Digital subscriptions top the list of sectors worst affected by chargebacks according to new data from Global Risk Technologies.
The chargeback and risk mitigation experts found that chargebacks accounted for as much as 24% of all UK purchases in the digital sector over the last quarter of 2015.
Chargebacks are the return of funds to a consumer that are forcibly initiated by the issuing bank as the instrument used by a consumer to settle a debt.
The data, based on material from 250 financial institutions, also reveals that Russia, Australia and Brazil have the highest rates for chargebacks for the sector across the globe, hovering around a third of all purchases.

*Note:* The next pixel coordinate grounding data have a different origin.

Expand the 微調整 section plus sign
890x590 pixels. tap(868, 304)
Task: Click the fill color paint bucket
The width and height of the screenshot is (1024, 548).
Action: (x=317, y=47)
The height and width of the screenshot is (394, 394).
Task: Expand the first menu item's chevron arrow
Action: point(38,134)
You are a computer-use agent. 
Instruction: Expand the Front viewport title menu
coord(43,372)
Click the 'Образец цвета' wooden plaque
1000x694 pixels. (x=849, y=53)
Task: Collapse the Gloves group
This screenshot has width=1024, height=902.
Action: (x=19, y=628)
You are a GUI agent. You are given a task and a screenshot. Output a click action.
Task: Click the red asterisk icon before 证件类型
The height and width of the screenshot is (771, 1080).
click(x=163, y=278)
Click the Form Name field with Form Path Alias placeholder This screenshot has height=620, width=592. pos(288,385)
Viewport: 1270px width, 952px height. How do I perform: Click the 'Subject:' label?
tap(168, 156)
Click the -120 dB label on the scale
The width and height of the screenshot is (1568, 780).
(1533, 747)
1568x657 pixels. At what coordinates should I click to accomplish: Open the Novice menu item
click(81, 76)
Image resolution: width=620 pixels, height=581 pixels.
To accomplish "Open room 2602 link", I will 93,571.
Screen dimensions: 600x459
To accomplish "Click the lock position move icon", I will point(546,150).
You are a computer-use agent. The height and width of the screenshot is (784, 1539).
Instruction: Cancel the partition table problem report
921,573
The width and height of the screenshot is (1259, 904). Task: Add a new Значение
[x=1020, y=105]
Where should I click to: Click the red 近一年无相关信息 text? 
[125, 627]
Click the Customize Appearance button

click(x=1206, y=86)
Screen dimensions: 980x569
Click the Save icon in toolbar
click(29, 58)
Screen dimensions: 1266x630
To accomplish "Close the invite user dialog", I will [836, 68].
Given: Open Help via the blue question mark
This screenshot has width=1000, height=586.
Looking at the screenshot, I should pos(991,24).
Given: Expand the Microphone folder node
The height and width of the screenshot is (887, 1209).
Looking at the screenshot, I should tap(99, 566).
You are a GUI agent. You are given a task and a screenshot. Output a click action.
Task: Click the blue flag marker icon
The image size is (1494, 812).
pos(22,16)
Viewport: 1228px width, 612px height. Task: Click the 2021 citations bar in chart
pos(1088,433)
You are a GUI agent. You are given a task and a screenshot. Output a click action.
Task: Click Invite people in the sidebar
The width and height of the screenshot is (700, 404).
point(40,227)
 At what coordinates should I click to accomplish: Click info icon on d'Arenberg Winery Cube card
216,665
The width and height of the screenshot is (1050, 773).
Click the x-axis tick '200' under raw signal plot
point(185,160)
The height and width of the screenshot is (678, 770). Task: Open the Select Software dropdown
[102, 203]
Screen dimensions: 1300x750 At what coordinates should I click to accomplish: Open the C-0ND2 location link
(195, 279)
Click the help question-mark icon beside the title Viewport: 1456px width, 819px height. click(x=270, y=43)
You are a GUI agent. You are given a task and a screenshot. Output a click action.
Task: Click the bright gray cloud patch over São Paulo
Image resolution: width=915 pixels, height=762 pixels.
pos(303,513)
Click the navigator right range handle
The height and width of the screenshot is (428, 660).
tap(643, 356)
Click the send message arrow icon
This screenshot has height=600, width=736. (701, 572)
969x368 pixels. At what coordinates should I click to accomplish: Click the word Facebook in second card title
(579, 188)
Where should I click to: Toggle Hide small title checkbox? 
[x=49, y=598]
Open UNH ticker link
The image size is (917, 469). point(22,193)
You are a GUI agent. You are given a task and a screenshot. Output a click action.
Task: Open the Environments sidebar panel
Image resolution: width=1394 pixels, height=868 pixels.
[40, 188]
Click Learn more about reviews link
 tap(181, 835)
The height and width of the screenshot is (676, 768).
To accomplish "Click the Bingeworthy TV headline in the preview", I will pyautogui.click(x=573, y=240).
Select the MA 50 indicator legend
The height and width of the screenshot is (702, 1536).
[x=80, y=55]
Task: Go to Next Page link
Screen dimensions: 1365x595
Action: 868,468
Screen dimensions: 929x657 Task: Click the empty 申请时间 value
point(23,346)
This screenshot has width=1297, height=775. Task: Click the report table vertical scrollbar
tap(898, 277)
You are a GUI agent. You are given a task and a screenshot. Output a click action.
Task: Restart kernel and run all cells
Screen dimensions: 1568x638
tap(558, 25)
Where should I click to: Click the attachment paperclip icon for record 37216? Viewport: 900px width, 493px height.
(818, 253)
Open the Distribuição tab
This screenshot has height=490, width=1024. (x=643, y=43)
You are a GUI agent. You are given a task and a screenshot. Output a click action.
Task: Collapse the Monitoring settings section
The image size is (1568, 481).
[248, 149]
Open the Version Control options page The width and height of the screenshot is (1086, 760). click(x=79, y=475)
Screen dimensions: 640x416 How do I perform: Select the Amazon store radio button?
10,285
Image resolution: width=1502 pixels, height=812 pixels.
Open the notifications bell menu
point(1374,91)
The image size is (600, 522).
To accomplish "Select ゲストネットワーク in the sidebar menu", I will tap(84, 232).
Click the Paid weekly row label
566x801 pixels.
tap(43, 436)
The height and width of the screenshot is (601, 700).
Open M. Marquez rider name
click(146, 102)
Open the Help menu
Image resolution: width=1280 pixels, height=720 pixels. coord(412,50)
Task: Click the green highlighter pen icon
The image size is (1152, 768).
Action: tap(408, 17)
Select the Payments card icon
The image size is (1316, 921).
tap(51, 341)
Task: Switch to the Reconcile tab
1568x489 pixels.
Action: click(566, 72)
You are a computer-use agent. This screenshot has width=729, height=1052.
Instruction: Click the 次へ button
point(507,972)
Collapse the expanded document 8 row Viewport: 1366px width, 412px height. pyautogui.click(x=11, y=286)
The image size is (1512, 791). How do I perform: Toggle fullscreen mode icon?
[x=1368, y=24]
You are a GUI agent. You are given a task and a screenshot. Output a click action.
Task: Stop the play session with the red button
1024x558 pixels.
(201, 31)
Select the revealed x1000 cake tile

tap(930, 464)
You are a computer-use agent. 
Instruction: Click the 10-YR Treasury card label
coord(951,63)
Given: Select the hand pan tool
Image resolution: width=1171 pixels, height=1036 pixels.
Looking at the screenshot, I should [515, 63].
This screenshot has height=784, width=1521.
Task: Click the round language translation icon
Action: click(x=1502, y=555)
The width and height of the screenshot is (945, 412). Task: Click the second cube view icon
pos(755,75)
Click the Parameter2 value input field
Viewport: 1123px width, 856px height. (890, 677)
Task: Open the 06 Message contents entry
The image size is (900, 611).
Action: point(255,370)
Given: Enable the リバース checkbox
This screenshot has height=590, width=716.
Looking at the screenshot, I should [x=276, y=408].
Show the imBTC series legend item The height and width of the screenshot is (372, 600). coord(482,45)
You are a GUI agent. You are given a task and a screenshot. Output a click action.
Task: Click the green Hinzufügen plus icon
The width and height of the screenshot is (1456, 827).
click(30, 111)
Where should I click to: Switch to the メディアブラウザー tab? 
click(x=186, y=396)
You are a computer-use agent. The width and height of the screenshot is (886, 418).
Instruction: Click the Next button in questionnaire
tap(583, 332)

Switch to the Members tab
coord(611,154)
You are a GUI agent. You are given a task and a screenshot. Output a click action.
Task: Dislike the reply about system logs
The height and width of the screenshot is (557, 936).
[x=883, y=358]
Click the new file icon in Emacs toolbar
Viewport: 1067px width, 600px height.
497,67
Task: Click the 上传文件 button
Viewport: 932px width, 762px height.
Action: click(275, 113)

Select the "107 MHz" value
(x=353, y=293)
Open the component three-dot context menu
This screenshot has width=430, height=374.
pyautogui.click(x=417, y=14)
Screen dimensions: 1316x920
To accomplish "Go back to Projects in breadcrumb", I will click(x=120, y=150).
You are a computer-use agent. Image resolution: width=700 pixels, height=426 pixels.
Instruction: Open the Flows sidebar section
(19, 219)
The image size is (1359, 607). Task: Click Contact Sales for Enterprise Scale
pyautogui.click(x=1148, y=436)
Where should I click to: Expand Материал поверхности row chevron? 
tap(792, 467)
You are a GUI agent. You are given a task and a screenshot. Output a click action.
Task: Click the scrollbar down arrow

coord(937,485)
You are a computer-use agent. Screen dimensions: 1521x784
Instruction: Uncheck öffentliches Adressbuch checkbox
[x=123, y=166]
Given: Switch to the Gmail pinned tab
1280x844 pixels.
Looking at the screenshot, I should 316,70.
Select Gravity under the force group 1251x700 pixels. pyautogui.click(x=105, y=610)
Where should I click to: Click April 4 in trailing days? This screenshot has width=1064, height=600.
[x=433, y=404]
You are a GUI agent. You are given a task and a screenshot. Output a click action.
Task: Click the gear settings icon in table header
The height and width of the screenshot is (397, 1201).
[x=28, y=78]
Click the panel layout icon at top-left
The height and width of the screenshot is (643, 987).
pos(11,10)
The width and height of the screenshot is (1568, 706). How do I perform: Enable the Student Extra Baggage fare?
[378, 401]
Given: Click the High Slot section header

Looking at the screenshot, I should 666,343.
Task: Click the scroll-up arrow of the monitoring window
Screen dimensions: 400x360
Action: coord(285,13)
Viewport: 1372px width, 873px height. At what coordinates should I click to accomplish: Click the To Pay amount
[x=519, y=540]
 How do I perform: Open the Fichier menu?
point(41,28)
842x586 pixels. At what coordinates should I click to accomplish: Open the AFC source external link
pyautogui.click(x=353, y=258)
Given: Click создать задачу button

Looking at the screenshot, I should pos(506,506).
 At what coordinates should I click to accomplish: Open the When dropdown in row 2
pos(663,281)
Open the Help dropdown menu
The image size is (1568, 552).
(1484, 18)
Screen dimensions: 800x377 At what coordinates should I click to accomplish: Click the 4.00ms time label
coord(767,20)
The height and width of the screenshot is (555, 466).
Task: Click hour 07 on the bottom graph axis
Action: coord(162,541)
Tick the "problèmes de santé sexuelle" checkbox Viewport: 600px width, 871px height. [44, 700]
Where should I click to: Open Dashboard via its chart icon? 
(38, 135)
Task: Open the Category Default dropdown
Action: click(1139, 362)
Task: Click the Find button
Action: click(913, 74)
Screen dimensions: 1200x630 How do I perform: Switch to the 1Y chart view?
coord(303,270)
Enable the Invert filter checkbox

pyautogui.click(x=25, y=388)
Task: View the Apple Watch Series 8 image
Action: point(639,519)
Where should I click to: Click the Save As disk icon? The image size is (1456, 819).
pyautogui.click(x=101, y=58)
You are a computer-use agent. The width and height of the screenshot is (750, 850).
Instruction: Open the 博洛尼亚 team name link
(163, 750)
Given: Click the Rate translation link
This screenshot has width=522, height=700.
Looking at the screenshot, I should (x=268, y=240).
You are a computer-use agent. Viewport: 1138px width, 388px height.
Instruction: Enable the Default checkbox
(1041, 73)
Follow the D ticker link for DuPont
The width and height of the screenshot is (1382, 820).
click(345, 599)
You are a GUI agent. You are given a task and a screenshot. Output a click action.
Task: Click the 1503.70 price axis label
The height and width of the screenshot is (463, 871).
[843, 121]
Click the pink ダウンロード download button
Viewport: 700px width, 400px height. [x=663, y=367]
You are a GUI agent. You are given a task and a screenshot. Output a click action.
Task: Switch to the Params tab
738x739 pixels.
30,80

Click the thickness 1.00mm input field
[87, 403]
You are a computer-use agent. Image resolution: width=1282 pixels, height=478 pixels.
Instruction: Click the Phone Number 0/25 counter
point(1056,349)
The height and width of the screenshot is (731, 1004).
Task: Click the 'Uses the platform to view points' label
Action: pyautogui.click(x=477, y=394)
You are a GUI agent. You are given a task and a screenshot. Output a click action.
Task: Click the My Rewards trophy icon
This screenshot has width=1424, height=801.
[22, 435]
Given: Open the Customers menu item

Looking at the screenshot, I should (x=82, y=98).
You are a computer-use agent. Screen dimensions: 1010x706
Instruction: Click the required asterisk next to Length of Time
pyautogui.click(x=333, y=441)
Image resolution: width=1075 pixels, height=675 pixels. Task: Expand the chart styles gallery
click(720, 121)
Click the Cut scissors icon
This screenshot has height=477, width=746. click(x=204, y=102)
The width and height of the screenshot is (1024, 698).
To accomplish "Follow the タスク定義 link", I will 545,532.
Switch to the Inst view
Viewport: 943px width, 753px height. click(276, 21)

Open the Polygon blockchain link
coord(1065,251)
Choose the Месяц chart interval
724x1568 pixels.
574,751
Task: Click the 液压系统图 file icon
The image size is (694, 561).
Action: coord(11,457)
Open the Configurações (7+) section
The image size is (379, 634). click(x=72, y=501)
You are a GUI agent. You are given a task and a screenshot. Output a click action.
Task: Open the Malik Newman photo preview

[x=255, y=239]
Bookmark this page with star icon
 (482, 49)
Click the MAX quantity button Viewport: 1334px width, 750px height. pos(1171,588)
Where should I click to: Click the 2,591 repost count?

The analysis looks at 50 million transactions over the festive season for the health & beauty, diet, men’s, women’s and digital subscriptions sectors. It found that the diet, health & beauty and women’s products offered better news for UK retailers; the percentage of chargebacks for these being around half of those for the digital sector, according to cross-industry data from one major UK high street bank.
However, the male product sector registered a 20.5% chargeback rate from the same bank. Monica Eaton-Cardone founder and CIO of Global Risk Technologies comments:
“What is particularly surprising about the new data is that it is the digital sector that is being hit hardest by chargebacks.
“Fraudsters are targeting vulnerabilities online that don’t exist in the card-present world. More needs to be done to protect consumers online to avoid unauthorised transactions being completed and hitting merchants in the form of costly chargebacks.
“A staggering 86% of chargebacks are fraudulent and many consumers often bypass merchants to directly file complaints with card-issuing banks.
“In my opinion, chargebacks are generally a learned behaviour. Most consumers do not intentionally attempt to get something for free the first time there is a dispute. However, once they profit from so-called friendly fraud, many are tempted to repeat fraudulent chargebacks.
“Fraudulent activity affects the merchant’s bottom line and in turn those losses are often pushed onto the prices consumers pay.
“Merchants can take effective precautions that can reduce chargebacks, such as asking for Card Security Code numbers (CVC) and cross checking IP addresses to physical addresses.
Merchants can and must learn to dispute fraudulent behaviour with knowledge and confidence.”